After the American defeat at the Battle of Brandywine, American Major General George Washington was intent on accomplishing two tasks. He wanted to protect Philadelphia from British forces under the command of Lieutenant General William Howe, and he needed to replenish the rapidly dwindling supplies and munitions stored in Reading, Pennsylvania. Washington withdrew across the Schuylkill River, marched through Philadelphia, and headed northwest. Since the Schuylkill was fordable only far upstream starting at Matson’s Ford (present-day Conshohocken), Washington could protect both the capital and the vital supply areas to the west from behind the river barrier. Washington reconsidered and recrossed the river to face the British, who had moved little since Brandywine, because of a shortage of wagons to carry their wounded and their baggage. After the Battle of the Clouds was aborted by bad weather on September 16, Washington again withdrew across the Schuylkill, leaving Brigadier General “Mad” Anthony Wayne’s Pennsylvania Division at Chester, Pennsylvania. When the British columns passed by, Wayne followed, under orders from Washington to harass the British and attempt to capture all or part of their baggage train.

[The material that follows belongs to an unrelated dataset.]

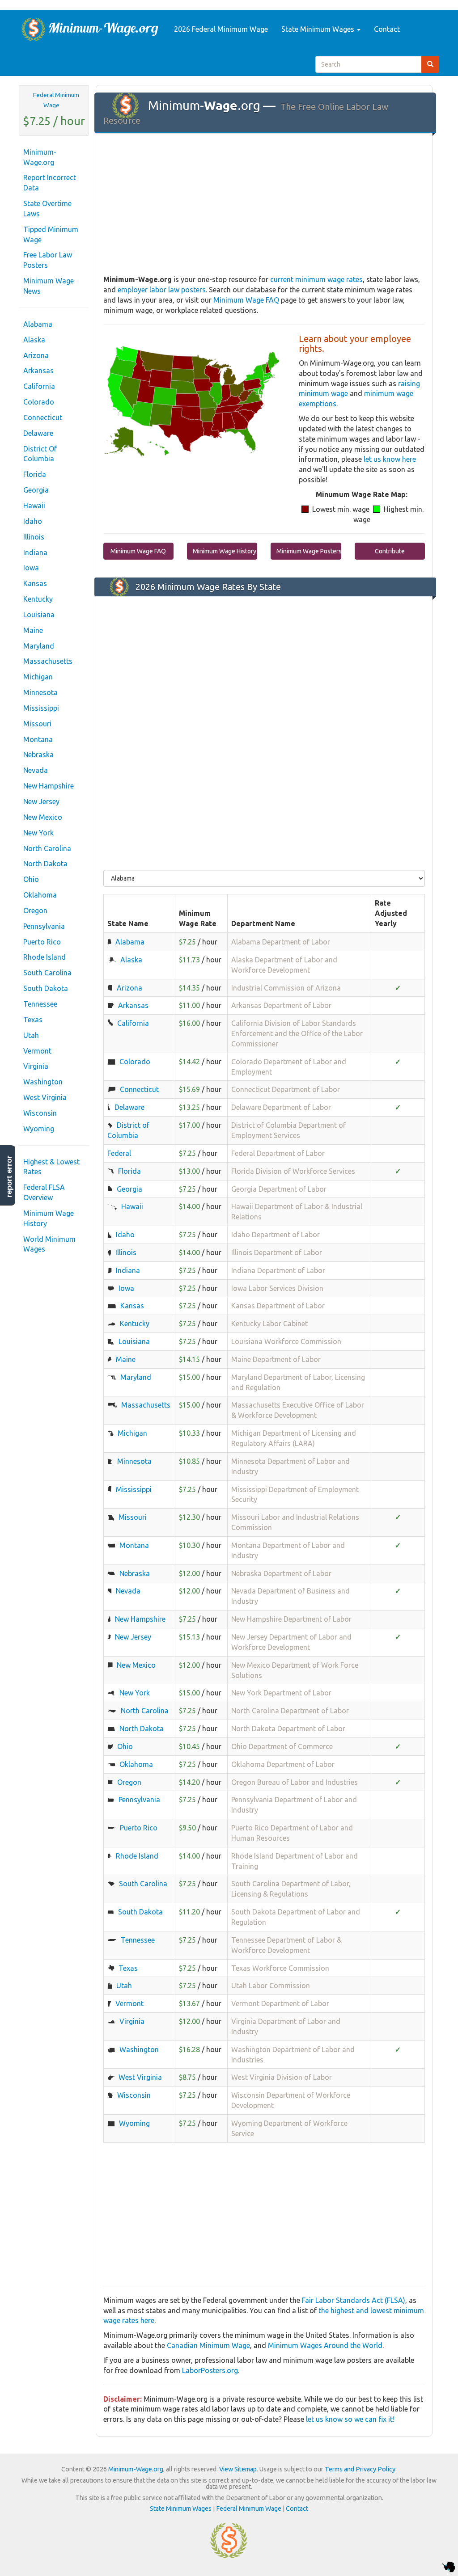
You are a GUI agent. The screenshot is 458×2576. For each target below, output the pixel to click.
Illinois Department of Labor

Wayne assumed that his presence was undetected and camped close to the British lines in Paoli, Pennsylvania. His division consisted of the 1st, 2nd, 4th, 5th, 7th, 8th, 10th and 11th Pennsylvania Regiments, Hartley’s Regiment, an attached artillery company and a small force of dragoons. All told, it was about 1,500 strong. Camped about 1 mile (1.6 km) away was William Smallwood’s Maryland militia, about 2,100 relatively inexperienced troops.

The British heard rumors that Wayne was in the area, and General Howe sent out scouts who reported his location near the Paoli Tavern on September 19. Since his position was just 4 miles (6.4 km) from the British camp at Tredyffrin, Pennsylvania, Howe immediately planned an attack on Wayne’s relatively exposed camp.